• Task inputs:
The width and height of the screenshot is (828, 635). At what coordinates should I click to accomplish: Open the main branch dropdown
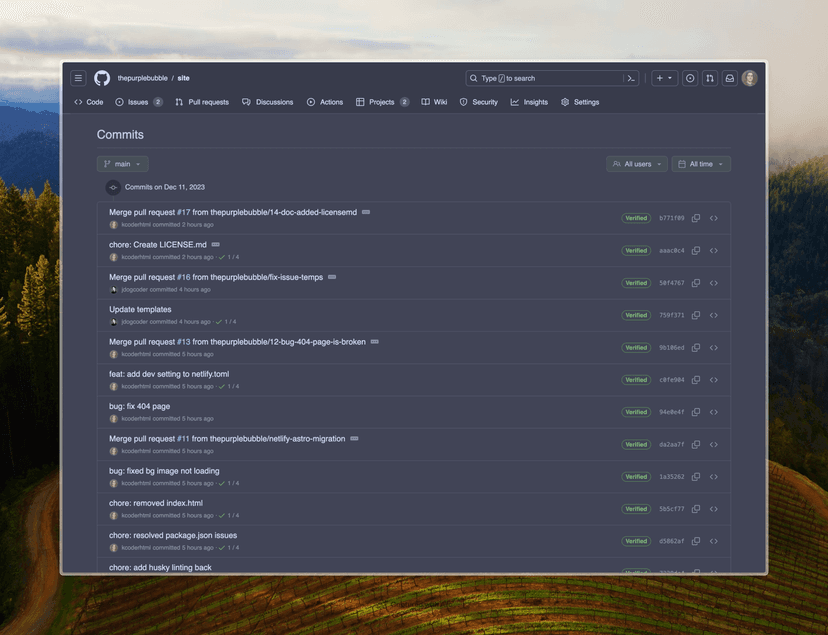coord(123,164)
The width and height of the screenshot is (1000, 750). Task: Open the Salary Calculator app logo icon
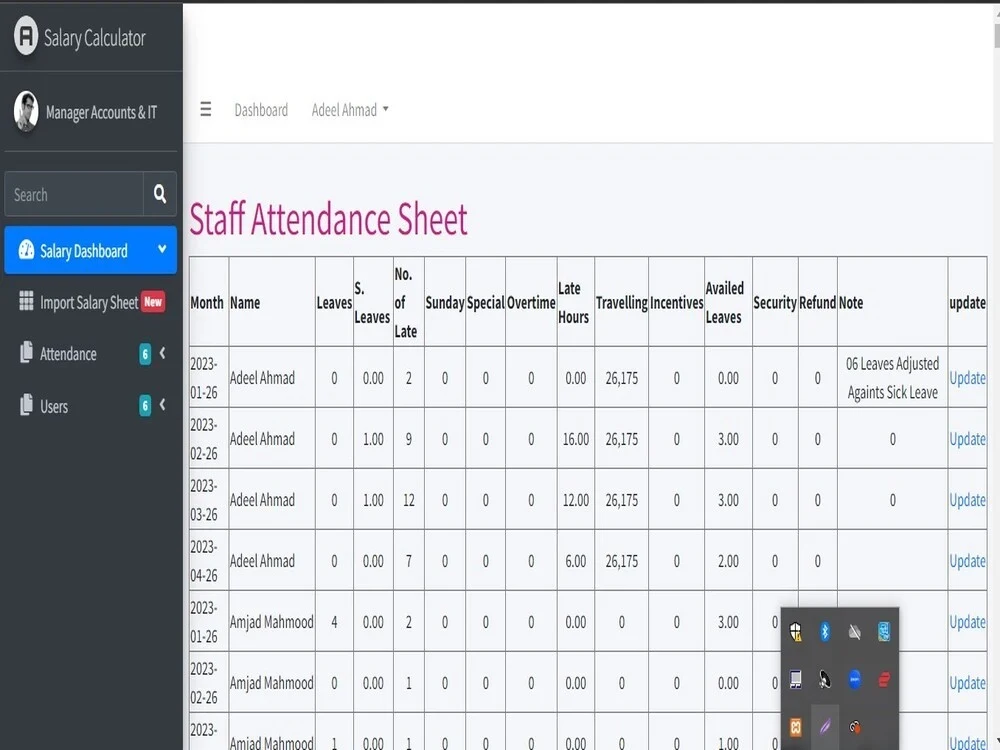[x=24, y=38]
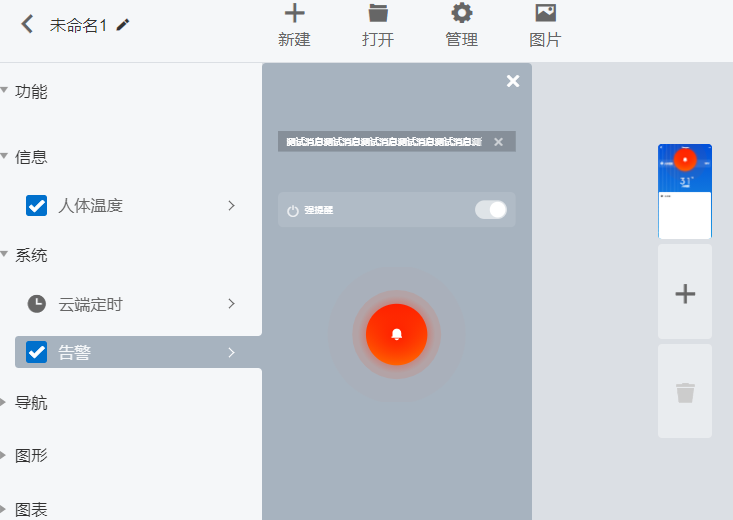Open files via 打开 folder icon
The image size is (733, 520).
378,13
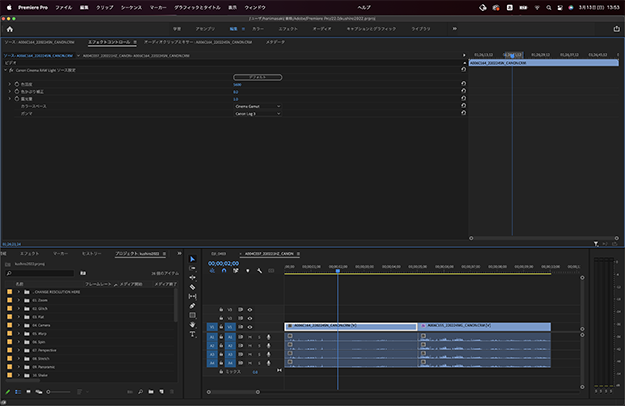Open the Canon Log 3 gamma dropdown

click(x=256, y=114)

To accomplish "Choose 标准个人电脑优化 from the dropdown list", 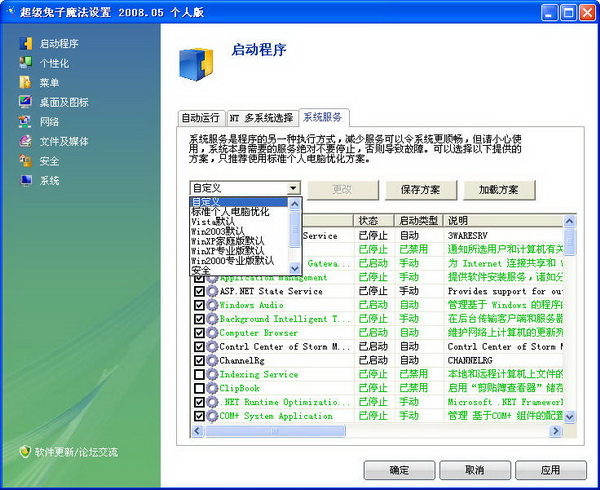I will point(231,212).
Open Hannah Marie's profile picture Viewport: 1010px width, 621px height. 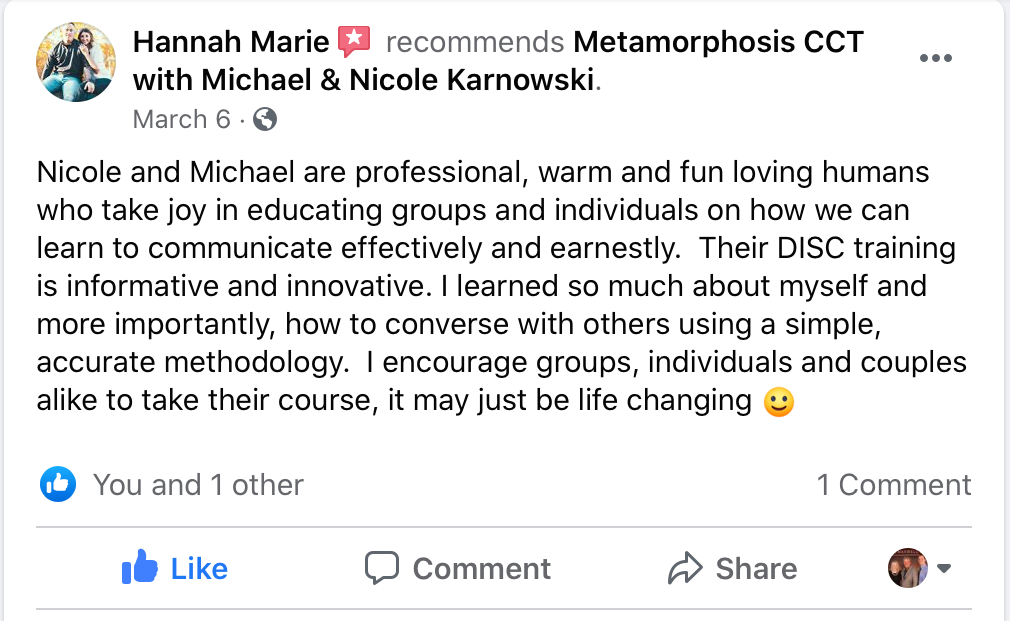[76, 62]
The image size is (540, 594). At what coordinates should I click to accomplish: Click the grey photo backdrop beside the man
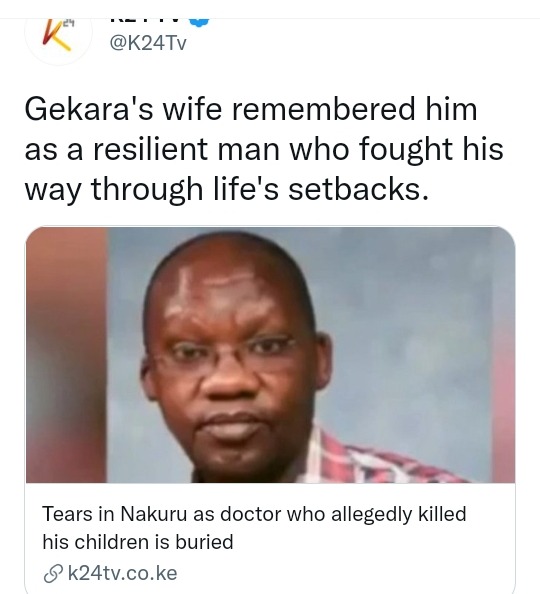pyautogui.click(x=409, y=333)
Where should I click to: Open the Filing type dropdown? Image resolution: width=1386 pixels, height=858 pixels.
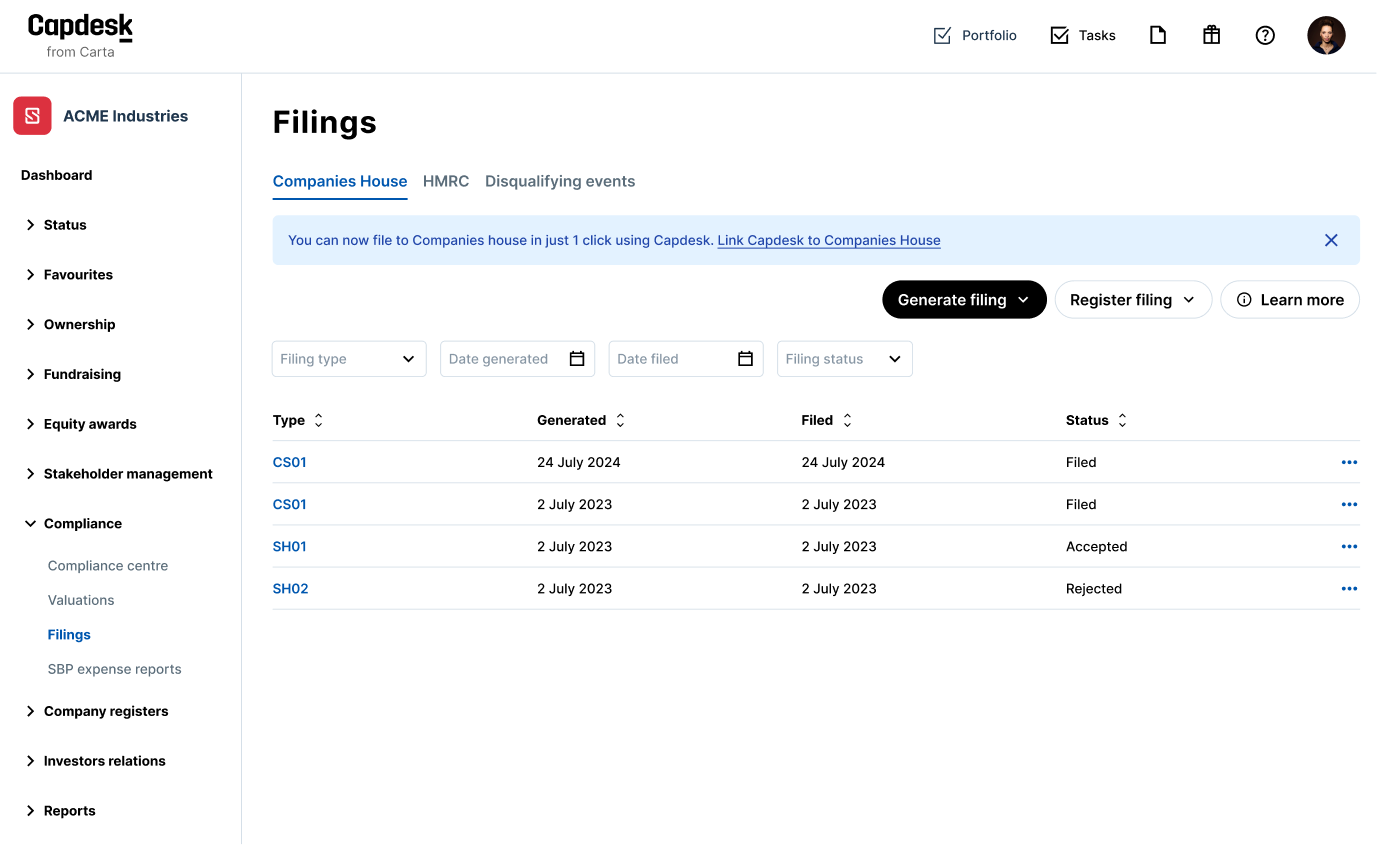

• What to do: Beginning with the line that contains "The image size is (540, 594).", repeat every remaining line of the data exactly, the last line included, and omit pictures.

• Worked solution:
The image size is (540, 594). At what coordinates should I click to accomplish: Click the grey photo backdrop beside the man
pyautogui.click(x=409, y=333)
Where should I click to: Open the Filing type dropdown? Image resolution: width=1386 pixels, height=858 pixels.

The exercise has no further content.